> **SHORT PROBLEM**
Convert the data, from the start down to the line containing "tap(326, 279)", into a two-column CSV with the columns instruction and location. Give one row per item, put its text and its answer each in a single quoted field with line breaks replaced by spaces, and leave the pictures out.

> **EXTRACTED INFORMATION**
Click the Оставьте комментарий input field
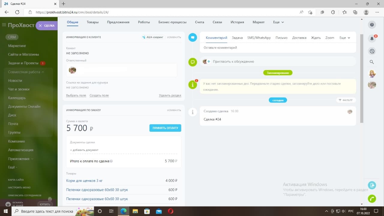Image resolution: width=384 pixels, height=216 pixels. [x=278, y=48]
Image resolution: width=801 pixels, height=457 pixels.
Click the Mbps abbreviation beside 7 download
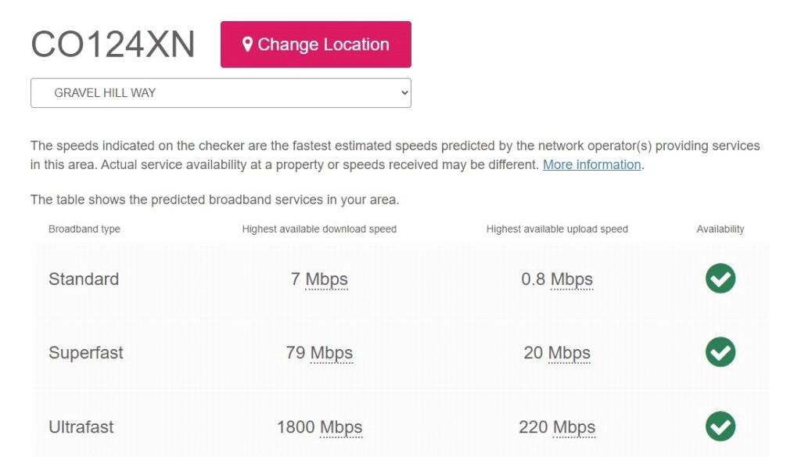tap(326, 279)
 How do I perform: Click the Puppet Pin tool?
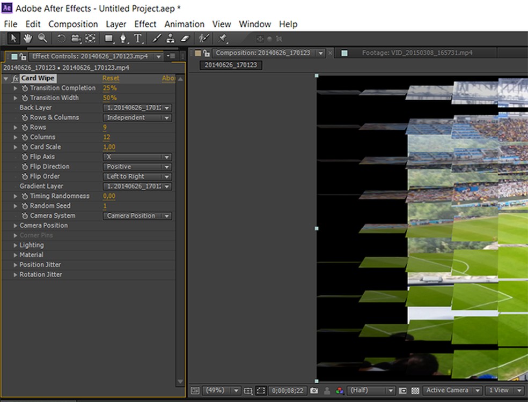[x=223, y=39]
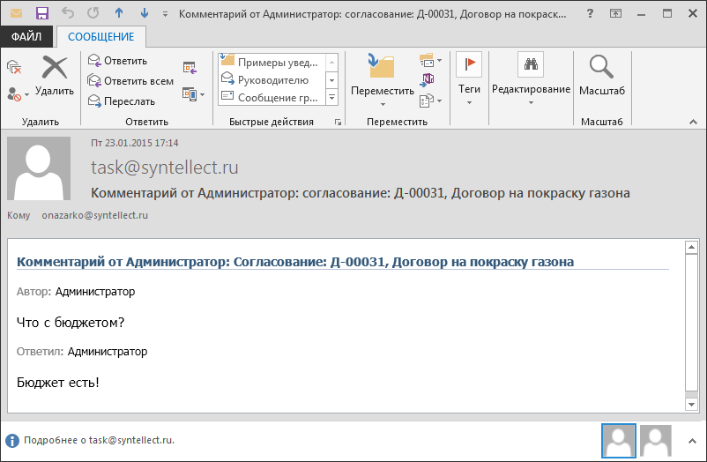Image resolution: width=707 pixels, height=462 pixels.
Task: Click the Save icon in quick access toolbar
Action: point(41,13)
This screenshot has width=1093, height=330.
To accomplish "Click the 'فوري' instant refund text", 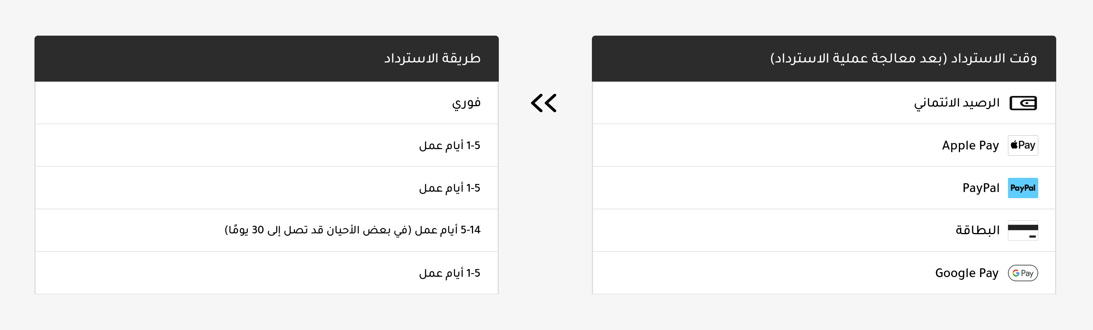I will tap(466, 103).
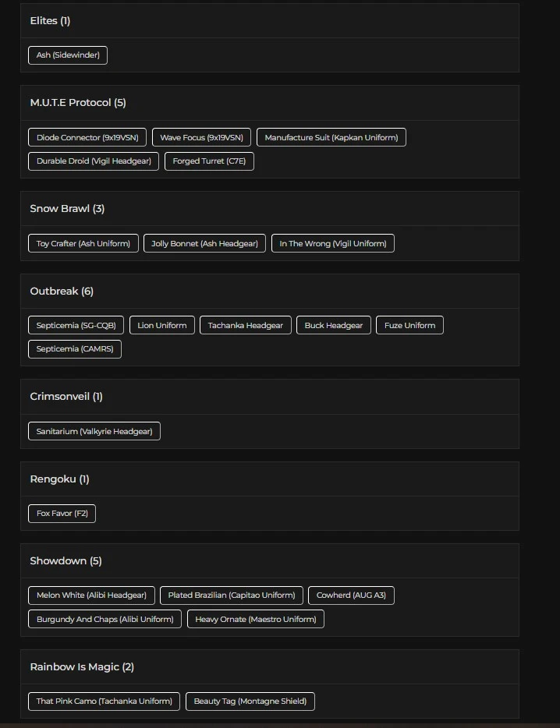Select Cowherd (AUG A3) skin tag
Image resolution: width=560 pixels, height=728 pixels.
pyautogui.click(x=351, y=595)
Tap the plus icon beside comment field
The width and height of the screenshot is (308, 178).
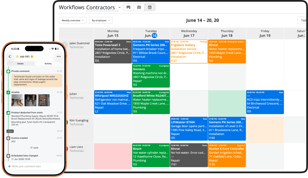tap(9, 166)
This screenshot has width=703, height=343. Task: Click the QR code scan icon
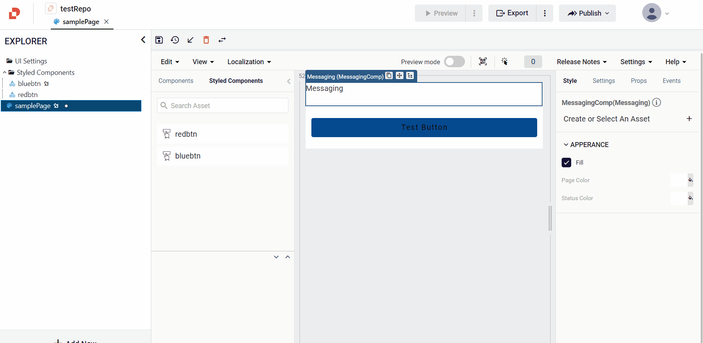(483, 61)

> **OUTPUT FOR THIS TASK**
instruction,location
"Click the Оставьте комментарий input field","Image resolution: width=384 pixels, height=216 pixels. [x=278, y=48]"
"Image resolution: width=801 pixels, height=457 pixels. Click the Mbps abbreviation beside 7 download","tap(326, 279)"